§ Prefix/Border function


Function that for a string s, at index i, returns the length of the longest border of s[0..i] (inclusive). For example, consider the string s=abababcaab.

In toto, the prefix function is:
  ababcaab
  01234012

§ s[0..i] has a border of length at pr(i+1)-1



s[0..i+1] = p[0]p[1]...p[L]|s[L+1]...s[i+1-L-1]|p[0]p[1]...p[L]
            ^^^^^^^^^^^^^^^                     ^^^^^^^^^^^^^^^

If I now want to consider s[0..i], I need to drop the last letter p[L], which leaves me with:
s[0..i] = p[0]p[1]...p[L-1]p[L]|s[L+1]...s[i+1-L-1]|p[0]p[1]...p[L-1]
          ^^^^^^^^^^^^^^^^^                         ^^^^^^^^^^^^^^^^^


§ Lemma: Enumerating borders (what is a good name for this lemma?)



123456----123456
     ^         ^
     L         N


ab3456----1234ab
     ^         ^
     L         N


ab34ab----ab34ab
     ^         ^
     L         N


§ Algorithm to enumerate borders.


All borders of s[0:N] can be enumerated by:
  1. Taking the longest border of length L of s[0:N] (given by pr(N)).
  2. considering the border as being the substring s[0:L] (given by pr(L)).
  3. Taking the longest border of s[0:L]
  4. ... recurse till we hit empty string.

§ Computing pr(i+1)


  1. We know that pr(0) = 0.
  2. At pr(i+1), we know that s[0:pr(i)] = s[-pr(i):-1]

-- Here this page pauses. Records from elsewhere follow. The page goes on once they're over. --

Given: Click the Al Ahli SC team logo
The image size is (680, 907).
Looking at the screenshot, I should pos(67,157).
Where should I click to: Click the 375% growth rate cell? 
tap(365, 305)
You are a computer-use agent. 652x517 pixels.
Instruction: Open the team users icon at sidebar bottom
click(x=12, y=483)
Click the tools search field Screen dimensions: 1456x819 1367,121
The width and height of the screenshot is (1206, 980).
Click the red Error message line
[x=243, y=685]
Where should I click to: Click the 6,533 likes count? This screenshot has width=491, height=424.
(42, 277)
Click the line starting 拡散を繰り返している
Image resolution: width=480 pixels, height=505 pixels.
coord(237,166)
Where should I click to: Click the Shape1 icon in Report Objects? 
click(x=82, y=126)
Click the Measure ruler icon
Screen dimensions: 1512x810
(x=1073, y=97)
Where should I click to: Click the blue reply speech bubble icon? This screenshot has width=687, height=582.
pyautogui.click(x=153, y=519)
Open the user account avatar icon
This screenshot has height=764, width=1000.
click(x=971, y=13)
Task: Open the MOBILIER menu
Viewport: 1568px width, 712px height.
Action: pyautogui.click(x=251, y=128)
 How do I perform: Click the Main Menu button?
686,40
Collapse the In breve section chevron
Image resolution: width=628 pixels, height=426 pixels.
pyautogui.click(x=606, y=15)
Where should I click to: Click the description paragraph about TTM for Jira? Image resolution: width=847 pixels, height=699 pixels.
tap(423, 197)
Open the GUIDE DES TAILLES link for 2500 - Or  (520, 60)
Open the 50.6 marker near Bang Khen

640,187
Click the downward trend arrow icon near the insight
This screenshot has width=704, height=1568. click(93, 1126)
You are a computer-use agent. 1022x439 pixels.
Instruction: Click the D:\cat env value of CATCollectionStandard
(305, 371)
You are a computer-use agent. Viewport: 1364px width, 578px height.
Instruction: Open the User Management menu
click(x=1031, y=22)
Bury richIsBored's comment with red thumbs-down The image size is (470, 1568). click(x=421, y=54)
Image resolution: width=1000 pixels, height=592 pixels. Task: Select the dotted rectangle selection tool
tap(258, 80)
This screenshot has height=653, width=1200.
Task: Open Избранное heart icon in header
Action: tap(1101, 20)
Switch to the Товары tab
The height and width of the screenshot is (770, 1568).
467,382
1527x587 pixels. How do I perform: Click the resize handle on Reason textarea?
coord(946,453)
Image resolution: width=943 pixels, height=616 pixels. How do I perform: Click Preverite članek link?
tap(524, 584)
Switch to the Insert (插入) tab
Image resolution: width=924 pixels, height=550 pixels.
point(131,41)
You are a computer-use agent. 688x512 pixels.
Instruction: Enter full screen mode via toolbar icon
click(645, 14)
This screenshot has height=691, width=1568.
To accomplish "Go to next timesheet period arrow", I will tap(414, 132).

§ Border function is a fractal


Consider a general string which looks like:
abcdef--abcdef

If we think of the second longest border, say 12, we will get that the string must be:
12cdef--abcd12
     ^^  &&

But this implies that the occurrence of ef (marked with &&) and the occurrence of ab (marked with ##) must be 12, 12 respectively. This means that the string is:
12cd12--12cd12

So we started with a full string:
------------------

Then matched the left and right (very 1/3 cantor):
-------    ------
       ----

Then matched the left and right of these again and unified the leftovers, finding that it looks like:
--  --   --  --
  --       --
      ---

and so on. Isn't this so cool? Borders of a string are a fractal-like object!